The program significantly exceeded its original targets. The initial goal was to host 20 female interns over the five-year project period. By 2025, AYGM had hosted 250 female interns—12.5 times the original target.

Follow-up phone interviews conducted in October 2025 with interns from the 2022, 2023, and 2024 cohorts provided insight into the program's longer-term impact on professional development and labor market integration:

  • 2022 cohort: Of 20 respondents, 80% were employed, with 62.5% having secured positions within 6–12 months of completing their internships. Roles spanned logistics, engineering, architecture, and city planning.
  • 2023 cohort: Of 20 respondents, 50% were employed. The majority worked in the private sector, with roles including architecture, procurement engineering, geotechnics, and city planning.
  • 2024 cohort: Most respondents were still completing their degrees, but 27.8% of those reached had already entered the workforce in roles including civil engineering, sustainability advisory, and city planning.

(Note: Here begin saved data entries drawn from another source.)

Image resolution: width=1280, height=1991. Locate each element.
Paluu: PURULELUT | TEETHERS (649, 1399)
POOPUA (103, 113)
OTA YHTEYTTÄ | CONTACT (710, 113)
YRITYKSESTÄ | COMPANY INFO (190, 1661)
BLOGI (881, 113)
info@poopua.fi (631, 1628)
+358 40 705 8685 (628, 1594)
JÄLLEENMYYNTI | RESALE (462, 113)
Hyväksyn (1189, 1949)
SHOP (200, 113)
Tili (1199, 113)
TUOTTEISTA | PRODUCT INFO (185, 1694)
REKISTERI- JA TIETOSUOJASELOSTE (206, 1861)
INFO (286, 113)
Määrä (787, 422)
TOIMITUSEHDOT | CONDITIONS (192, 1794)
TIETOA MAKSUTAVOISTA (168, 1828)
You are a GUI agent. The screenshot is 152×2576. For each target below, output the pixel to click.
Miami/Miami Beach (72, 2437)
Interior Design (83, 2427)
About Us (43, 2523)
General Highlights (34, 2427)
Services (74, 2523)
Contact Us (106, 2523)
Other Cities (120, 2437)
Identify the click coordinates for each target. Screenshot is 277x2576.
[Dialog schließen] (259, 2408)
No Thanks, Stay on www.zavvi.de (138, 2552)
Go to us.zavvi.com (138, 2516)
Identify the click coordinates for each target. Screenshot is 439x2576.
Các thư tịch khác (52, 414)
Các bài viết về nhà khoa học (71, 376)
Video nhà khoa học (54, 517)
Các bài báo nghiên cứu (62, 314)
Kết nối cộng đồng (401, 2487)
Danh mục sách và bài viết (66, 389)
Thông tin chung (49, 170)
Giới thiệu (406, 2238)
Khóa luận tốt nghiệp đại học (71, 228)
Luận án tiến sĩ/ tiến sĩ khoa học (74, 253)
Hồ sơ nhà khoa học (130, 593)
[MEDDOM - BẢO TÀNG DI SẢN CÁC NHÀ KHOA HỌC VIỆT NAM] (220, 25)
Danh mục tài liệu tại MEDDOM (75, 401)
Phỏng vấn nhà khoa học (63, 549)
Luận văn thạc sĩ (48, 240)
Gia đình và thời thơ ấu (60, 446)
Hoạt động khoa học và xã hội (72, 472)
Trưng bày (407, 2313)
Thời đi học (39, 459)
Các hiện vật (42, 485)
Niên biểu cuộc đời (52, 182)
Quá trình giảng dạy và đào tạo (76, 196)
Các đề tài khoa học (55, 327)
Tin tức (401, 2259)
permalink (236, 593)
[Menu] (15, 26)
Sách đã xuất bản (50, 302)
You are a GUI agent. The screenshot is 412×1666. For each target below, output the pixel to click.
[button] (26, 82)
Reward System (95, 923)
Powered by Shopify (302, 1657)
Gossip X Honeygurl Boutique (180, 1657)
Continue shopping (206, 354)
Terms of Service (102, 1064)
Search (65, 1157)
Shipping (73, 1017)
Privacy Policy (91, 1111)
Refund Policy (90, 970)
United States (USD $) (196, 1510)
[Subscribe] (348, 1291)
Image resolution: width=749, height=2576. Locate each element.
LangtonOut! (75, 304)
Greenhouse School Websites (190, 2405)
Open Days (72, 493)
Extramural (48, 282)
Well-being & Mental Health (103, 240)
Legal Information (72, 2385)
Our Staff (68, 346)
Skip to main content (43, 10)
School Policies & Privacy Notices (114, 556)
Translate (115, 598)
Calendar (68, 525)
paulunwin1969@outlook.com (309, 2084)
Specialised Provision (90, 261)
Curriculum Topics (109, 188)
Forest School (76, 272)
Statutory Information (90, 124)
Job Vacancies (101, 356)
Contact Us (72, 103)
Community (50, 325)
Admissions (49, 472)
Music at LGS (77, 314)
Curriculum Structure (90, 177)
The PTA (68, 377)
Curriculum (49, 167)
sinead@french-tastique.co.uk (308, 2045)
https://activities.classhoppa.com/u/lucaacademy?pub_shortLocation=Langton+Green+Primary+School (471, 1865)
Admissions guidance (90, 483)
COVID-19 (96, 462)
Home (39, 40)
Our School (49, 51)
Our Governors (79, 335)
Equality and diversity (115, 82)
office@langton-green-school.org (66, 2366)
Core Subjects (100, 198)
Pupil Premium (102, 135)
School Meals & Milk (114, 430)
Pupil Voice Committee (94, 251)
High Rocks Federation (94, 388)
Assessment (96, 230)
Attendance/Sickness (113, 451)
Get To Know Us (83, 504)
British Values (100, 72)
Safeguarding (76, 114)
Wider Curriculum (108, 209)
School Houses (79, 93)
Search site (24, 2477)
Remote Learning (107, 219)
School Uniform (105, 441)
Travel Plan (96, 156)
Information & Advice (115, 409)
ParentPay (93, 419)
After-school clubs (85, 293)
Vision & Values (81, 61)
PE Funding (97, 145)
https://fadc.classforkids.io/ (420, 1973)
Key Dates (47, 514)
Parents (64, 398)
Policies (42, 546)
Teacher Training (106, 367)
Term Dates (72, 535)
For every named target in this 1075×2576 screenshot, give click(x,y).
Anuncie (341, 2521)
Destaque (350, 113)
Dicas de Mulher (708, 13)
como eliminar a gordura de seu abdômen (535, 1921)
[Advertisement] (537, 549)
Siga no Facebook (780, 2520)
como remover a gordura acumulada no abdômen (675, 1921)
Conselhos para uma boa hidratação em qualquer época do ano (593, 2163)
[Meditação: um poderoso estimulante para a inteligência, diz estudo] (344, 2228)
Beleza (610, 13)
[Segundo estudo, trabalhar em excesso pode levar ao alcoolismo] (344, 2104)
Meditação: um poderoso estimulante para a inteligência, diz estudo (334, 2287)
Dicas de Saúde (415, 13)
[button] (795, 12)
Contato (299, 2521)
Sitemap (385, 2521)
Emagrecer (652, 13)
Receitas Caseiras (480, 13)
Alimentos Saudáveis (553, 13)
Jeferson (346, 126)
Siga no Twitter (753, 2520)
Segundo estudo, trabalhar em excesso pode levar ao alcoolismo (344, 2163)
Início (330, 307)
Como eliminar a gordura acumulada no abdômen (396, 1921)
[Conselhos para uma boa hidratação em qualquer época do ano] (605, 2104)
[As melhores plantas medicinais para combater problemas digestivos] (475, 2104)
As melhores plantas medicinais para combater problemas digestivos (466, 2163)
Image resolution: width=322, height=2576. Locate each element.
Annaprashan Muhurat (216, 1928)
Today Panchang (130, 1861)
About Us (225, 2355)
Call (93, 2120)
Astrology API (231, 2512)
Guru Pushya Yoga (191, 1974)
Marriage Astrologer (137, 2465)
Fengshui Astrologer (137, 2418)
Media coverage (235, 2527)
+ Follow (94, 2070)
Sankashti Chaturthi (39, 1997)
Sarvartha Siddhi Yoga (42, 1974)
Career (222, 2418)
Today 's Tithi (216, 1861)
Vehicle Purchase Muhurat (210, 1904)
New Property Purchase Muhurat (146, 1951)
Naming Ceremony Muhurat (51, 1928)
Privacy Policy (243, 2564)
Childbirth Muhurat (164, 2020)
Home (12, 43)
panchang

Across all cohorts, interns consistently reported that their AYGM experience offered an indirect—but meaningful—connection to their professional roles, suggesting the program built transferable skills and institutional awareness that extended well beyond technical knowledge.

💡 Lessons Learned

The program surfaced the following lessons:

  1. Structured placement matters: Directing interns to units aligned with their academic backgrounds—and ensuring active supervision—significantly enhanced the quality of the experience. Internship programs should be treated as complementary tools supporting project goals, not administrative add-ons.
  2. Early inclusion accelerates change: In sectors like railway infrastructure and logistics, where women are significantly underrepresented, early and meaningful exposure—particularly through internship programs—can shift perceptions and career trajectories. Female interns who gain visibility in these environments are better positioned to envision long-term careers in the sector.
  3. Centralized, transparent systems widen the pipeline: The transition to the national Career Gate platform diversified the intern pool by drawing students from a broader range of universities. Centralized application processes increase trust, reduce bias, and strengthen institutional accountability.
  4. Data collection must be built in from the start: The pandemic-related record gaps from 2020–2021 highlighted the risks of ad hoc documentation. Monitoring and feedback mechanisms need to be designed alongside program implementation—not as afterthoughts.
  5. Follow-up studies are worth the investment: Even limited-scope follow-up interviews yielded valuable insights about employment rates, career trajectories, and the alignment between internship experiences and professional development. These data points support evidence-based program improvement and help make the case for inclusive internship models.

📌 Conclusion

The RLIP internship program demonstrates what is possible when gender inclusion is treated as a core project objective rather than a peripheral add-on. By providing 250 female students with meaningful, supervised experience in public-sector railway infrastructure—far exceeding the original target of 20—AYGM created a replicable model for bringing women into one of Türkiye's most male-dominated sectors.

The program's impact extends beyond the individual interns. It signals to universities, employers, and female students alike that women belong in transport infrastructure. With each cohort, the pool of women who can reference credible public-sector experience on their CVs grows—building the foundation for a more diverse and skilled workforce in Türkiye's railway and logistics sectors for years to come.